Safeguard Authentication Services provides a NIS proxy agent (vasypd) that runs on each Unix host. This proxy acts as a local NIS server, providing NIS data to the local host using information retrieved securely from Active Directory using Kerberized LDAP. NIS data is cached locally to reduce load on Active Directory.

With Safeguard Authentication Services, the NIS wire protocols are eliminated. NIS traffic only occurs on the loopback device. This increases network security without the need for NIS+.

Safeguard Authentication Services allows you to transition to Kerberos-based authentication for Unix users, eliminating a variety of security risks and providing better manageability and interoperability. If there are no identity conflicts, both the user's identity and configuration can be transitioned. Otherwise, you can accomplish the migration in steps, starting with upgrading to Kerberos and then reconciling and consolidating the user's identities.

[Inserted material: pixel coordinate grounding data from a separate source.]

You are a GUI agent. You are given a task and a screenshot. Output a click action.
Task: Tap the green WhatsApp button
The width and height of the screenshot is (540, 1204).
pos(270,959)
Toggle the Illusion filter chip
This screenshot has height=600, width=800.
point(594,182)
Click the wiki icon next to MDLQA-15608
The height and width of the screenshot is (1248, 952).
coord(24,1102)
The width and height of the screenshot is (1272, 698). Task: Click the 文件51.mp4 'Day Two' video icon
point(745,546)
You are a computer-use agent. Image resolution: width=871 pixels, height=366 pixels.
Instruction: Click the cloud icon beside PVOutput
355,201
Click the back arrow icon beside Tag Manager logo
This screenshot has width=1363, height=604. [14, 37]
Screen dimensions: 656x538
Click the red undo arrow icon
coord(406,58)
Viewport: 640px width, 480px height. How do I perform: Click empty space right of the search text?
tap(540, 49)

The use of standards, such as RFC-2307, as the native store for Unix identity information dovetails nicely with standard Unix practices. Safeguard Authentication Services is designed to naturally integrate with the majority of real world Windows, Unix, and Linux deployments.

RFC 2307 overview

The schema definitions of choice for most Safeguard Authentication Services users is a subset of the IETF RFC 2307 schema for Unix user attributes. RFC 2307 is a cross-platform standard designed to promote interoperability between Unix systems and LDAP-based directories. (Safeguard Authentication Services also recognizes the Microsoft SFU schema as well as allowing custom schema definitions.)

With Microsoft Windows Server 2003 R2, Microsoft has embraced the RFC 2307 standard, and is now including the RFC 2307 attribute definition as part of the default Active Directory schema. This means that when you install Windows 2003 R2 (or later), support for Unix attribute information is automatically included and forms part of the baseline Active Directory schema definition.

RFC classes and attributes

Safeguard Authentication Services supports all NIS map objects defined in RFC 2307 as well as the ability to store custom NIS data. RFC 2307 provides classes for six standard NIS maps:

  • hosts
  • networks
  • protocols
  • services
  • rpc
  • netgroup

Safeguard Authentication Services supports these RFC 2307 standard maps and their representative classes.

Table 15: RFS classes and attributes
Map name RFC 2307 object class
netgroup nisNetgroup
hosts ipHost (device)
networks ipNetwork
services ipService
protocols ipProtocol
rpc oncRpc

These objects are generally created inside a container or organizational unit.

All other NIS maps are represented using the generic map classes provided in RFC 2307. These classes are nisMap and nisObject. A nisMap is a container object that holds nisObject objects. Set the nisMapName attribute of the nisMap object and nisObject objects it contains to the name of the imported NIS map. A nisObject represents a key-value pair where cn is the key attribute and nisMapEntry is the value.

Limitations of RFC 2307 as implemented by Microsoft

The RFC 2307 specification assumes that the cn attribute is multivalued. In Active Directory, the cn attribute is single-valued. This means that you must create aliases as separate objects.

NIS is case-sensitive and Active Directory is case-insensitive. Some aliases for certain NIS map entries are the same keys except all capitalized. Active Directory cannot distinguish between names that differ only by case.